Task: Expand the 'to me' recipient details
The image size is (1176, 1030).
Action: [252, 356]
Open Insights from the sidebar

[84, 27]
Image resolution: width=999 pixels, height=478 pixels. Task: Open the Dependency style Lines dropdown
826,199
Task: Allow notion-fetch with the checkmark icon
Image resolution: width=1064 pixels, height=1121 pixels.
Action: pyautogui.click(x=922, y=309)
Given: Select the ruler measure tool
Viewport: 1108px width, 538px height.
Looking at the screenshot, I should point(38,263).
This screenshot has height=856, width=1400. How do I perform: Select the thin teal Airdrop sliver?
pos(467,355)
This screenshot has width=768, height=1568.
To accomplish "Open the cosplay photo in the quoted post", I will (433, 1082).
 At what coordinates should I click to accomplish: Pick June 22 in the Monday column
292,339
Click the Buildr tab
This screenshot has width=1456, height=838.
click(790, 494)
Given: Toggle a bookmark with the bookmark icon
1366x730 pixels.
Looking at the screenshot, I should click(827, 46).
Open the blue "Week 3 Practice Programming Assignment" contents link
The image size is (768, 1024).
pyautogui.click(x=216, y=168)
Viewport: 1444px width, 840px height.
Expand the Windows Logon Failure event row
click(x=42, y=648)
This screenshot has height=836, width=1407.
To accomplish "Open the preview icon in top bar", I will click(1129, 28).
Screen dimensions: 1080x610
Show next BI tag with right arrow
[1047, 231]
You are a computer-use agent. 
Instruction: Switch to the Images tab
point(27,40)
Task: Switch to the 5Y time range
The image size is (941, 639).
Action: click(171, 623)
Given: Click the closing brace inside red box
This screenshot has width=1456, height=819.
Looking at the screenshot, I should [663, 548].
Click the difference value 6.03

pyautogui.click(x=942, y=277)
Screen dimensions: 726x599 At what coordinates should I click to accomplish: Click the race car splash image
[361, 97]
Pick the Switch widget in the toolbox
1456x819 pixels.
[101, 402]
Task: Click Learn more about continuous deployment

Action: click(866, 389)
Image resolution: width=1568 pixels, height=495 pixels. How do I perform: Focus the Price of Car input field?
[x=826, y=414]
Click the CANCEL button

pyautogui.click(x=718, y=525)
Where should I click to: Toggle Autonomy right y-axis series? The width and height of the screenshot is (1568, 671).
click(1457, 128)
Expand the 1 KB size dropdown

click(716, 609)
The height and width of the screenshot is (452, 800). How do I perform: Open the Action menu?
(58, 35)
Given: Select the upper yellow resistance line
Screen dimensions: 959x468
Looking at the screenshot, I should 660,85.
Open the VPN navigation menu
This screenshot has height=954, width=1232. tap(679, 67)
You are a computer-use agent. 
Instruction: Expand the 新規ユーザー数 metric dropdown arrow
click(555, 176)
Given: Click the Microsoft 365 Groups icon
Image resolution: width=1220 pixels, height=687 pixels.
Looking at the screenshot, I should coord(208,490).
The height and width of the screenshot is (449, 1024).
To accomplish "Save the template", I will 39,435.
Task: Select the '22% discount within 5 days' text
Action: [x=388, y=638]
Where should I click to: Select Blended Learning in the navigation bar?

WHAT YOU NEED TO DO —
Reproduce verbatim the rows in the stretch from the line containing "Click the Buildr tab" through the line containing "Looking at the screenshot, I should click(827, 46).", with both of those lines included.

EXPECTED ANSWER —
Click the Buildr tab
This screenshot has width=1456, height=838.
click(790, 494)
Given: Toggle a bookmark with the bookmark icon
1366x730 pixels.
Looking at the screenshot, I should click(827, 46).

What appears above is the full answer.